----- Text provided
The second stage of the reinvention of Windows has officially begun. On Thursday, Microsoft released the long-awaited version 8.1 of its flagship operating system.
This version -- free to Windows 8 owners and available from the Windows Store -- is bearing more weight that most OS incremental updates, as it seeks to address some of the issues surrounding the release of Windows 8. A key issue has been the tile-based touch interface, which is arguably optimized more for tablets than for laptops or desktops, and the resulting lesser status of the legacy desktop interface.
Worldwide shipments for PCs are at a five-year low this month, following six straight quarters of decline. Tablets and smartphones are increasingly being used for the functions that were once the sole domain of computers, plus many consumers and businesses are going slow about upgrading PCs to new ones running Windows 8.
To counter some of the complaints, version 8.1 brings back a sort-of Start button and allows a user to boot into the traditional desktop interface. Other revisions include keyboard swiping shortcuts so that users do not need to move between on-screen keyboards for letters and numbers, navigational gesture control without touching the screen -- which might be useful if your hands are sticky while you're flipping through on-screen pages of a recipe while cooking -- multiple sizes for tiles in the touchscreen interface, and more support for multitasking.
While the much-requested Start button has returned, it's not the same as its former self in Windows 7 and earlier OS versions. Previously, the Start button brought up a Start menu with programs and folders. In 8.1, the Start button brings the user to the tile interface to open programs. Holding down the Start button brings up settings adjusters, such as Control Panel.
----------
----- Data lines
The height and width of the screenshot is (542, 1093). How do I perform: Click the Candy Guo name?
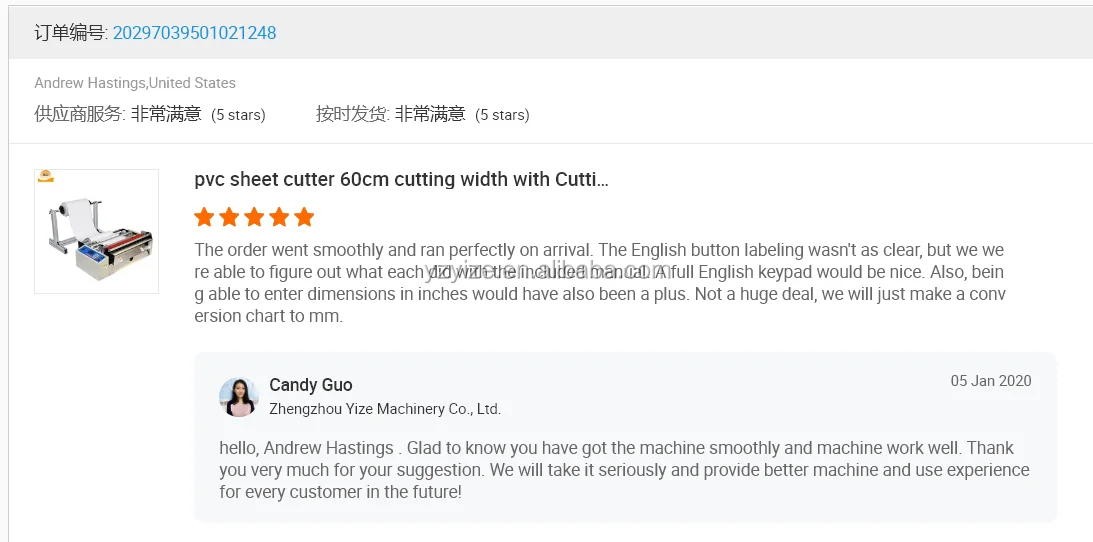(x=311, y=385)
----------
> Exercise brief
Extract from the Windows 8.1 article the passage from "This version -- free" up to and including "legacy desktop interface.", copied word for word. Base your answer only on the Windows 8.1 article.

> Solution for this task
This version -- free to Windows 8 owners and available from the Windows Store -- is bearing more weight that most OS incremental updates, as it seeks to address some of the issues surrounding the release of Windows 8. A key issue has been the tile-based touch interface, which is arguably optimized more for tablets than for laptops or desktops, and the resulting lesser status of the legacy desktop interface.